Direction: Rewrite the rows starting at the line containing "Enable the Overwrite the forecast toggle" and ending at the line containing "[x=23, y=20]" as a numbered list, omitting blank lines. Include both of those lines and nothing outside that span.

Available records:
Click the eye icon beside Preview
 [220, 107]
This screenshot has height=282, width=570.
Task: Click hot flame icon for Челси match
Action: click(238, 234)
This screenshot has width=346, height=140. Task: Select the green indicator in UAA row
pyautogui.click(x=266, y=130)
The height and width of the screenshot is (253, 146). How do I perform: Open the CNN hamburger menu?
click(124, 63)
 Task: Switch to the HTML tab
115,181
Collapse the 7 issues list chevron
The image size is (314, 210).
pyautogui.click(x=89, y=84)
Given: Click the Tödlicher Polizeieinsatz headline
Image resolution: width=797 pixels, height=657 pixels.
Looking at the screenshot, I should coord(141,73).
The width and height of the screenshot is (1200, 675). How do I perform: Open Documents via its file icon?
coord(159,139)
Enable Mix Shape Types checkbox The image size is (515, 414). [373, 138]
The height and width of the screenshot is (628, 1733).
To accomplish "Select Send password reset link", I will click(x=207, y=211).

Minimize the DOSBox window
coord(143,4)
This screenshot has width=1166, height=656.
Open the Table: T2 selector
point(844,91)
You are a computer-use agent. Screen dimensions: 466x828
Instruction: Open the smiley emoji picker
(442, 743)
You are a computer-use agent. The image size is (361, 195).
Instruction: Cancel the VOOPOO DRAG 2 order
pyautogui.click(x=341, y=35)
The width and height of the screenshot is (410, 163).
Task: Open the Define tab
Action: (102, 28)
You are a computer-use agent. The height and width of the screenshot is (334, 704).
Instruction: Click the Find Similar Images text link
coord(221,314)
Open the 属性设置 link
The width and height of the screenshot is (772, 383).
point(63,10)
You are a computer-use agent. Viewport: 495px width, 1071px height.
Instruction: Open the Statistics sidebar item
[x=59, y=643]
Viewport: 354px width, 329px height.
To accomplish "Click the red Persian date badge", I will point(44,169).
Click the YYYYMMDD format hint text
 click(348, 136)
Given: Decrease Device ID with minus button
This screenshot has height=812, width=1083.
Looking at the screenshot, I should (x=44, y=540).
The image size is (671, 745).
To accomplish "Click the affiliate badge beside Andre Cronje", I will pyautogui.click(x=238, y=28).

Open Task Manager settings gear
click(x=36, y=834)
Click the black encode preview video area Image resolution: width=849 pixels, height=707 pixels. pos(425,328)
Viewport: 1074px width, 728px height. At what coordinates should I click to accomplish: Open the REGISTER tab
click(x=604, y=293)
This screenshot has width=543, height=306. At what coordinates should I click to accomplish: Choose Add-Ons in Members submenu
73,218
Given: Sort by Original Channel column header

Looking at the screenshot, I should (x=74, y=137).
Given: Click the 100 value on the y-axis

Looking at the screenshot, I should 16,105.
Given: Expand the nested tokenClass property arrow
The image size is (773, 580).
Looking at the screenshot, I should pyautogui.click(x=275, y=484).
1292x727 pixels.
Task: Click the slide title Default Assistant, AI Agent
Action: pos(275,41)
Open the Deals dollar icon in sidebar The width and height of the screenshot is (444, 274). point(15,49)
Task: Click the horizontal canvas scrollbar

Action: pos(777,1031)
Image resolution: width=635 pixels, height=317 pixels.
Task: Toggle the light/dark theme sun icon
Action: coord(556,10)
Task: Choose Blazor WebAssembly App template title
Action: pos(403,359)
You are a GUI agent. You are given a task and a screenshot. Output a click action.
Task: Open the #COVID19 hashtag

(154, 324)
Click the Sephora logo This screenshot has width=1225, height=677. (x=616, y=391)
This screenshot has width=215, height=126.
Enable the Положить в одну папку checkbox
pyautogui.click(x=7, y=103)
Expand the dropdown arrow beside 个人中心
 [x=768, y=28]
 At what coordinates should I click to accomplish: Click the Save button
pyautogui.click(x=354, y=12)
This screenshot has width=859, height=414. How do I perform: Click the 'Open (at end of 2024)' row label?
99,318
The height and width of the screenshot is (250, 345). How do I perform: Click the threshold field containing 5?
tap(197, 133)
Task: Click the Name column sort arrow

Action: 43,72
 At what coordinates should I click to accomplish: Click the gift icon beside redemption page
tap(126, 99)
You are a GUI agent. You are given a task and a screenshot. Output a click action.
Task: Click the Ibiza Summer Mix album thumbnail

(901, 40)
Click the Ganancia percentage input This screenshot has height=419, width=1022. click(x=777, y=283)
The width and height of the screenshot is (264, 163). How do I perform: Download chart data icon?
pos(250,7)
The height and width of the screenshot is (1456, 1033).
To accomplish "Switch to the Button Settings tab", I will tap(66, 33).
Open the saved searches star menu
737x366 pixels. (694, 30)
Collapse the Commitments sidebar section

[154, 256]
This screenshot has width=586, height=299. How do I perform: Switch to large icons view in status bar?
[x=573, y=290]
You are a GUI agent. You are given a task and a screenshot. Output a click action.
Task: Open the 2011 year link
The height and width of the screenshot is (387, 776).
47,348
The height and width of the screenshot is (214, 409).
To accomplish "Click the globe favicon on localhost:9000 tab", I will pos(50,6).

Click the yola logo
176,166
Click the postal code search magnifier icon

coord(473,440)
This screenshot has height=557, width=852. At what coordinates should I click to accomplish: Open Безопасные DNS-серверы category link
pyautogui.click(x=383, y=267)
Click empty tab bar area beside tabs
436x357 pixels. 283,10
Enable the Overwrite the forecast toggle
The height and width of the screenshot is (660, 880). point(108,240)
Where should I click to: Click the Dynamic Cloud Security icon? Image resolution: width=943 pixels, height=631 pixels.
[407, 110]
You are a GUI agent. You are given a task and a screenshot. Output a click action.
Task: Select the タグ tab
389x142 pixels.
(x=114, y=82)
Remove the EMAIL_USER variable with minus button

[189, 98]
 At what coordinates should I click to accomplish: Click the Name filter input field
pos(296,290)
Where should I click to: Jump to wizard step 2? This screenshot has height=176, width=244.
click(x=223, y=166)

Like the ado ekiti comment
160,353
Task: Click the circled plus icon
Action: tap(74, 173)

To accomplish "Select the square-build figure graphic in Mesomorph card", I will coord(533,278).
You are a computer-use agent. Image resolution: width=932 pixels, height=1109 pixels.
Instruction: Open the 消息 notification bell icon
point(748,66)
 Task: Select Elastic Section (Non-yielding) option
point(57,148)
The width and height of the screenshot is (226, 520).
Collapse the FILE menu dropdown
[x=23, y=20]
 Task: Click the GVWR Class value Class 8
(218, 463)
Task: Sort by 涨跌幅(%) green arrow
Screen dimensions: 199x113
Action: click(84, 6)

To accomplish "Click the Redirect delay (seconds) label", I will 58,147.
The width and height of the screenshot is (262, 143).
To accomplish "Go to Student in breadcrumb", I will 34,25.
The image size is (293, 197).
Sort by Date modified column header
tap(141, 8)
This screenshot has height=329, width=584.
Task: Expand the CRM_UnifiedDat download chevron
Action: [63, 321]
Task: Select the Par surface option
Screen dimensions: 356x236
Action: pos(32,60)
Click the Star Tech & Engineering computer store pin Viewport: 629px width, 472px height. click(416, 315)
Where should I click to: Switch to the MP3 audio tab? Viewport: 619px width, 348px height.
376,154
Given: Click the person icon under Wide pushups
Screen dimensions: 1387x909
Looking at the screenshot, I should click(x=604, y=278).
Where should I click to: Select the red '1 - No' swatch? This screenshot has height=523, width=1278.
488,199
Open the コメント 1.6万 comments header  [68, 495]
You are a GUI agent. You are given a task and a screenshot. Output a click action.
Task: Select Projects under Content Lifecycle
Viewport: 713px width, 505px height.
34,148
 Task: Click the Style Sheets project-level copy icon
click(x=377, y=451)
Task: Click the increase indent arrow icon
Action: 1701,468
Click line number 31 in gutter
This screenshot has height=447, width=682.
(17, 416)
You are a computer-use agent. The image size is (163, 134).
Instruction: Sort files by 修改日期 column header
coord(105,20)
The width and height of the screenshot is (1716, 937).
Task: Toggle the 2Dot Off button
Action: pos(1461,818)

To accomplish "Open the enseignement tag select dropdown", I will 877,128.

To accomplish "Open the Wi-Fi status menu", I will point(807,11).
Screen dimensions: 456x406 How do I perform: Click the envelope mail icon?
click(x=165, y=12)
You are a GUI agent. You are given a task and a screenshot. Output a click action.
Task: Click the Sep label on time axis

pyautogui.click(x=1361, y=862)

Correct answer:
1. Enable the Overwrite the forecast toggle
2. The height and width of the screenshot is (660, 880). point(108,240)
3. Where should I click to: Click the Dynamic Cloud Security icon? Image resolution: width=943 pixels, height=631 pixels.
4. [407, 110]
5. You are a GUI agent. You are given a task and a screenshot. Output a click action.
6. Task: Select the タグ tab
7. 389x142 pixels.
8. (x=114, y=82)
9. Remove the EMAIL_USER variable with minus button
10. [189, 98]
11.  At what coordinates should I click to accomplish: Click the Name filter input field
12. pos(296,290)
13. Where should I click to: Jump to wizard step 2? This screenshot has height=176, width=244.
14. click(x=223, y=166)
15. Like the ado ekiti comment
16. 160,353
17. Task: Click the circled plus icon
18. Action: tap(74, 173)
19. To accomplish "Select the square-build figure graphic in Mesomorph card", I will coord(533,278).
20. You are a computer-use agent. Image resolution: width=932 pixels, height=1109 pixels.
21. Instruction: Open the 消息 notification bell icon
22. point(748,66)
23.  Task: Select Elastic Section (Non-yielding) option
24. point(57,148)
25. The width and height of the screenshot is (226, 520).
26. Collapse the FILE menu dropdown
27. [x=23, y=20]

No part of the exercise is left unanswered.